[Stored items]
* * * * * * *

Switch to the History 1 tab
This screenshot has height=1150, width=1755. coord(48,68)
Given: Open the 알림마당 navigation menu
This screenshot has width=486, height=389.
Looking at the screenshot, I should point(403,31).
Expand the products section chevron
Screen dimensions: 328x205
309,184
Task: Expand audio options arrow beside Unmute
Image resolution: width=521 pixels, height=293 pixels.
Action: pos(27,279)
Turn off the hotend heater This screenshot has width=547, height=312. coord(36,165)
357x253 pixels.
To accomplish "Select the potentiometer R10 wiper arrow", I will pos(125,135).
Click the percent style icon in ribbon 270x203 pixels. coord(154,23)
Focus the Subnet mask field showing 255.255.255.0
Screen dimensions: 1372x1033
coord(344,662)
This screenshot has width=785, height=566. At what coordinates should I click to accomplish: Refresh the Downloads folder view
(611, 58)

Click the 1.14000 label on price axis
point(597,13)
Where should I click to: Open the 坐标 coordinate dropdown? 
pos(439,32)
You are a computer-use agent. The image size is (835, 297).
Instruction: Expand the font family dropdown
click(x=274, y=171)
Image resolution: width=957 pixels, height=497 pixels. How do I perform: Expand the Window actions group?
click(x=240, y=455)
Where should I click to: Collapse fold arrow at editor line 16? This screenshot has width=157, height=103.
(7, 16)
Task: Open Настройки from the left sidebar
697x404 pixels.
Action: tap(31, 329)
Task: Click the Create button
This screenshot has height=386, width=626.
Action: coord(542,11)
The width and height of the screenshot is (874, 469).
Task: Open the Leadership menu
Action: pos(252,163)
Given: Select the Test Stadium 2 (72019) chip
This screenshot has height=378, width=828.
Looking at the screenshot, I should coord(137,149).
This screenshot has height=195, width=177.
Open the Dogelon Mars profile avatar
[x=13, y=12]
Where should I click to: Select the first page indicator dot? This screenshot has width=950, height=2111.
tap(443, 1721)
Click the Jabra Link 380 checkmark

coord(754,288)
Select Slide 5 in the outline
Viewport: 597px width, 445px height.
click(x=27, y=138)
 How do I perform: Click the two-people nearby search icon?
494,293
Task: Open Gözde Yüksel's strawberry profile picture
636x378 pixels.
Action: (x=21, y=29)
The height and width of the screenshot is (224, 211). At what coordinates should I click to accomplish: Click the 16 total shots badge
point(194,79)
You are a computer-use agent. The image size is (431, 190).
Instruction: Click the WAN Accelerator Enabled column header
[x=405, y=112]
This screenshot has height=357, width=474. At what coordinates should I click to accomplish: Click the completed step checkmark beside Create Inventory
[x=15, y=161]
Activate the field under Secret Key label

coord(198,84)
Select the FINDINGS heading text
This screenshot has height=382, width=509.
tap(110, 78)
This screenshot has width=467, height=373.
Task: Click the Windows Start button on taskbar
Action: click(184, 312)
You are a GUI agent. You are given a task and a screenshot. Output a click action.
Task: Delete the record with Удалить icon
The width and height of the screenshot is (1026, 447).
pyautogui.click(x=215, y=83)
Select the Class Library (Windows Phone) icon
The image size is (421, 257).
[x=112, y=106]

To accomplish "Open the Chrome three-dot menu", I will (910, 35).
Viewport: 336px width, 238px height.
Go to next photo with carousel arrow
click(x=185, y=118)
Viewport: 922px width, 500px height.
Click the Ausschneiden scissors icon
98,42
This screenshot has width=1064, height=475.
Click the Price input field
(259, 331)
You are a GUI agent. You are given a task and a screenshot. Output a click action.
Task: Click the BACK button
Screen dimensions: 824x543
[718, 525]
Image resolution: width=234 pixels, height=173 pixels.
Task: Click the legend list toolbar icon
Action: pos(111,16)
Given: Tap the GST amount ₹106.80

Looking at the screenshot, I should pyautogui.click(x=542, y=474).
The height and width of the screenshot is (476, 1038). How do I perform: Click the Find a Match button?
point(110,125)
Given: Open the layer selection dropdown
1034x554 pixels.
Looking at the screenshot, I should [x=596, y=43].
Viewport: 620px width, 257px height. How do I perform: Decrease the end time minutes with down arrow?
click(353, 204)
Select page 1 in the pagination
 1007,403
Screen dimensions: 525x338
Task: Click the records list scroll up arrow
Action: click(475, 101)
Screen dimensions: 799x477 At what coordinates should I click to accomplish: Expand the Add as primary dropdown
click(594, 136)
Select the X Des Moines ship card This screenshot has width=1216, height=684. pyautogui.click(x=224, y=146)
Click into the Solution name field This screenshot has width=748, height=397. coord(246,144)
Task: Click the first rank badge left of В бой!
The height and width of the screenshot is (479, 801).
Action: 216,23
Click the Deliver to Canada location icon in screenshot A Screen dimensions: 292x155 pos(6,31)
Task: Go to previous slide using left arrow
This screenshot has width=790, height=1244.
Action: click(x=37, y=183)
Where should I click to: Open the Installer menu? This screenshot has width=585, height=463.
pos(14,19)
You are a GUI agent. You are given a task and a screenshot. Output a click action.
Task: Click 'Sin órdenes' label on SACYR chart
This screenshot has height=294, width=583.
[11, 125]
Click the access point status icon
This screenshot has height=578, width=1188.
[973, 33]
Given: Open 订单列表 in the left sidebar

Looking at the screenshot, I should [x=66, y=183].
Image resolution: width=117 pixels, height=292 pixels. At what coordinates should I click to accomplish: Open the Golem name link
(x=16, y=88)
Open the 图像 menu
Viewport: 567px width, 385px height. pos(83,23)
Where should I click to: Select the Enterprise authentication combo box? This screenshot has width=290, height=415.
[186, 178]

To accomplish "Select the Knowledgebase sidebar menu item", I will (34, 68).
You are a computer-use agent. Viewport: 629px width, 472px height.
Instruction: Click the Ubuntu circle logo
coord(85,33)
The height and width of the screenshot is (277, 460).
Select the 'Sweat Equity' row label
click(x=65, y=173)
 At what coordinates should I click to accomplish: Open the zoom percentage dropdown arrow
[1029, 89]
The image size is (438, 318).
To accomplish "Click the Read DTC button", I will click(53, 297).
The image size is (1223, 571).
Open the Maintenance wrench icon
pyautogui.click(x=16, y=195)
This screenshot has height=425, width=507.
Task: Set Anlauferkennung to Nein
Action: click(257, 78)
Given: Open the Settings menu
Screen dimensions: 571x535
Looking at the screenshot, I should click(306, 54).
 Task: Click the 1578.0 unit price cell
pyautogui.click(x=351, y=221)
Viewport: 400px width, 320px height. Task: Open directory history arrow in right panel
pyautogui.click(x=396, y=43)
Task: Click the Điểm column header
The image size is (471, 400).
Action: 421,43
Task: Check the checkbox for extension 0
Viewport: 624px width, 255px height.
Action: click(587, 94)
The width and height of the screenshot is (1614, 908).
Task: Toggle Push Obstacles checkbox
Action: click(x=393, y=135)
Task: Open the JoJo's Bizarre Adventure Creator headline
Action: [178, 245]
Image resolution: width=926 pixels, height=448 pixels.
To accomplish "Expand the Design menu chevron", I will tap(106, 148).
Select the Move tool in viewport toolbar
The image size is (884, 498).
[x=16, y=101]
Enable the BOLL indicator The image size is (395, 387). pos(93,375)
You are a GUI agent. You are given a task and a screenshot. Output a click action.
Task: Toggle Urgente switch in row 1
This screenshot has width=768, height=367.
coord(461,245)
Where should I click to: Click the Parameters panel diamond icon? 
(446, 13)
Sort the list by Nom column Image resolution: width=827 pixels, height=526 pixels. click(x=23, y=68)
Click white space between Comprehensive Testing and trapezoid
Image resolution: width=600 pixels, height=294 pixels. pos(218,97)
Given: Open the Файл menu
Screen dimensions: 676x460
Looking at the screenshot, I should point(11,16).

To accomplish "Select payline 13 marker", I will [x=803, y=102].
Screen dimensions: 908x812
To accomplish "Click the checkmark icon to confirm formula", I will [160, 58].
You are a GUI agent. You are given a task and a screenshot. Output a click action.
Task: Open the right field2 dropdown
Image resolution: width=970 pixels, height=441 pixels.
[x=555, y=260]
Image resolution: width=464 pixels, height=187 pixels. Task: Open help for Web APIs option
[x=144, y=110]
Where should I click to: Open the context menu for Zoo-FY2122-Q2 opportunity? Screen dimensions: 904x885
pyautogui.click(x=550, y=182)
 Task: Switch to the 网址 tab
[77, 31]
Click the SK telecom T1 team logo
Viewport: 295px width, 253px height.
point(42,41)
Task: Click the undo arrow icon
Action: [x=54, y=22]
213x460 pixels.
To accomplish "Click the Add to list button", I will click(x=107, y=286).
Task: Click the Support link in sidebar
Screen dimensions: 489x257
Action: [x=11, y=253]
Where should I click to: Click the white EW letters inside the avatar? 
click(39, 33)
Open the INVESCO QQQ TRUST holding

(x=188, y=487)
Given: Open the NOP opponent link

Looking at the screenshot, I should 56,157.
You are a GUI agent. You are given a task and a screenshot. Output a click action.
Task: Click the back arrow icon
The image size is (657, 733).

* * * * * * *

* [Problem statement]: From the very first line of the data through the line with "357x253 pixels." in it, please reproduce each line exactly and output nothing more.

* [Output of the exercise]:
Switch to the History 1 tab
This screenshot has height=1150, width=1755. coord(48,68)
Given: Open the 알림마당 navigation menu
This screenshot has width=486, height=389.
Looking at the screenshot, I should point(403,31).
Expand the products section chevron
Screen dimensions: 328x205
309,184
Task: Expand audio options arrow beside Unmute
Image resolution: width=521 pixels, height=293 pixels.
Action: pos(27,279)
Turn off the hotend heater This screenshot has width=547, height=312. coord(36,165)
357x253 pixels.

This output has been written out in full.